The following commands will set this up. First, the actual IP SLA command. The SLA is created, a request type, target, and source is specified, the VRF is specified, then threshold and frequency are set. The threshold is how many milliseconds pass before marking the link is down. The frequency is how often the requests are sent.
ip sla 11
icmp-echo 8.8.8.8 source-interface GigabitEthernet0/0/1
vrf IWAN-SECONDARY
threshold 2500
frequency 15
ip sla 12
icmp-echo 8.8.4.4 source-interface GigabitEthernet0/0/1
vrf IWAN-SECONDARY
threshold 2500
frequency 15
ip sla 13
icmp-echo 4.2.2.2 source-interface GigabitEthernet0/0/1
vrf IWAN-SECONDARY
threshold 2500
frequency 15
ip sla 14
icmp-echo 198.41.0.4 source-interface GigabitEthernet0/0/1
vrf IWAN-SECONDARY
threshold 2500
frequency 15
ip sla 15
icmp-echo 198.41.0.4 source-interface GigabitEthernet0/0/1
vrf IWAN-SECONDARY
threshold 2500
frequency 15
As you can see, there are five listed. Two are Google DNS servers, one is a Level3 DNS server, and the last two are root DNS servers. I chose five because I thought it was enough to confirm an actual internet outage, but not so many as to bog the system down with requests.
The next step is to schedule the SLA commands to run. The commands are pretty self-explanatory. Run forever, start now.
ip sla schedule 11 life forever start-time now
ip sla schedule 12 life forever start-time now
ip sla schedule 13 life forever start-time now
ip sla schedule 14 life forever start-time now
ip sla schedule 15 life forever start-time now
Now the important part comes in. Just because we are running these commands doesn’t mean much. We want to track the reachability. The following commands do just that.
track 11 ip sla 11 reachability
track 12 ip sla 12 reachability
track 13 ip sla 13 reachability
track 14 ip sla 14 reachability
track 15 ip sla 15 reachability
Next is creating a list of these SLAs. Then setting a threshold. In this command if half the sites are down the group is marked as down.
track 10 list threshold percentage
object 11
object 12
object 13
object 14
object 15
threshold percentage down 49 up 50
The last step is to actually put this into use. The route from the default VRF needs to be removed and replaced with the same command, but with the track command added.

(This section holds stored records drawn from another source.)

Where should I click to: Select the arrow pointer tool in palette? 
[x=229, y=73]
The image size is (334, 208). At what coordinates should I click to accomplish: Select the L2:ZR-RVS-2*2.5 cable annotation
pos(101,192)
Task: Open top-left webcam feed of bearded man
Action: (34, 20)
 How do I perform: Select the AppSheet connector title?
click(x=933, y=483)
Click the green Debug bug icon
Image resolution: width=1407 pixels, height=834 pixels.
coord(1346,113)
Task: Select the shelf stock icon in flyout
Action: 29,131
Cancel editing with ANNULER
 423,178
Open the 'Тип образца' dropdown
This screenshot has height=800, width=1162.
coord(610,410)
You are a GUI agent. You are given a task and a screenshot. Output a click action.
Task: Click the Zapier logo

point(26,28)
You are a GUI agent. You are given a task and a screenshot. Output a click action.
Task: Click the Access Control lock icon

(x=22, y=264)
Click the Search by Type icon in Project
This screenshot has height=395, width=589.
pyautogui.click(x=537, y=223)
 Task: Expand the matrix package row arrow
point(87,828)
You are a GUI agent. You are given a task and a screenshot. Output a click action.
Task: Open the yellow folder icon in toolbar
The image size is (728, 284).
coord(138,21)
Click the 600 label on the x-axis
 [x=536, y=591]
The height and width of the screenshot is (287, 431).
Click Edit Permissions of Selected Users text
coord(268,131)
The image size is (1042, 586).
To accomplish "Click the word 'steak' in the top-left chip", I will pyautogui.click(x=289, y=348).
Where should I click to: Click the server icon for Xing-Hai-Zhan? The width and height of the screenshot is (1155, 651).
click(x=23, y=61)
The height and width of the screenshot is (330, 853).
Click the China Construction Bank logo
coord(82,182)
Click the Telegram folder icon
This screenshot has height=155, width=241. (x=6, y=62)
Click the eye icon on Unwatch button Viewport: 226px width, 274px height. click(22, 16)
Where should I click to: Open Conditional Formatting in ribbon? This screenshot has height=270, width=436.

no ip route 0.0.0.0 0.0.0.0 GigabitEthernet0/0/1 ip route 0.0.0.0 0.0.0.0 GigabitEthernet0/0/1 Next_Hop_IP track 10
Now, if the tests to the external sites fail the default route is removed. Then, a default route can be learned through EIGRP to route back through the data center to get out to the internet.
Here are a couple commands for troubleshooting:
show ip route track-table
show ip sla summary
The other side to this is configuring the data center router to advertise the default route. First, create an ACL to define the default route.
ip access-list standard DEFAULT-ONLY
permit 0.0.0.0
Then create a route map that includes the previously created ACL.
route-map STATIC-IN permit 10
description Redistribute local default route
match ip address DEFAULT-ONLY
Finally, add the route map to the EIGRP redistribution
router eigrp IWAN-EIGRP
address-family ipv4 unicast autonomous-system 400
topology base
redistribute static route-map STATIC-IN
exit-af-topology
exit-address-family
If all went according to plan then a failure in the branch internet service should remove the default route, and then EIGRP should propagate the new default route.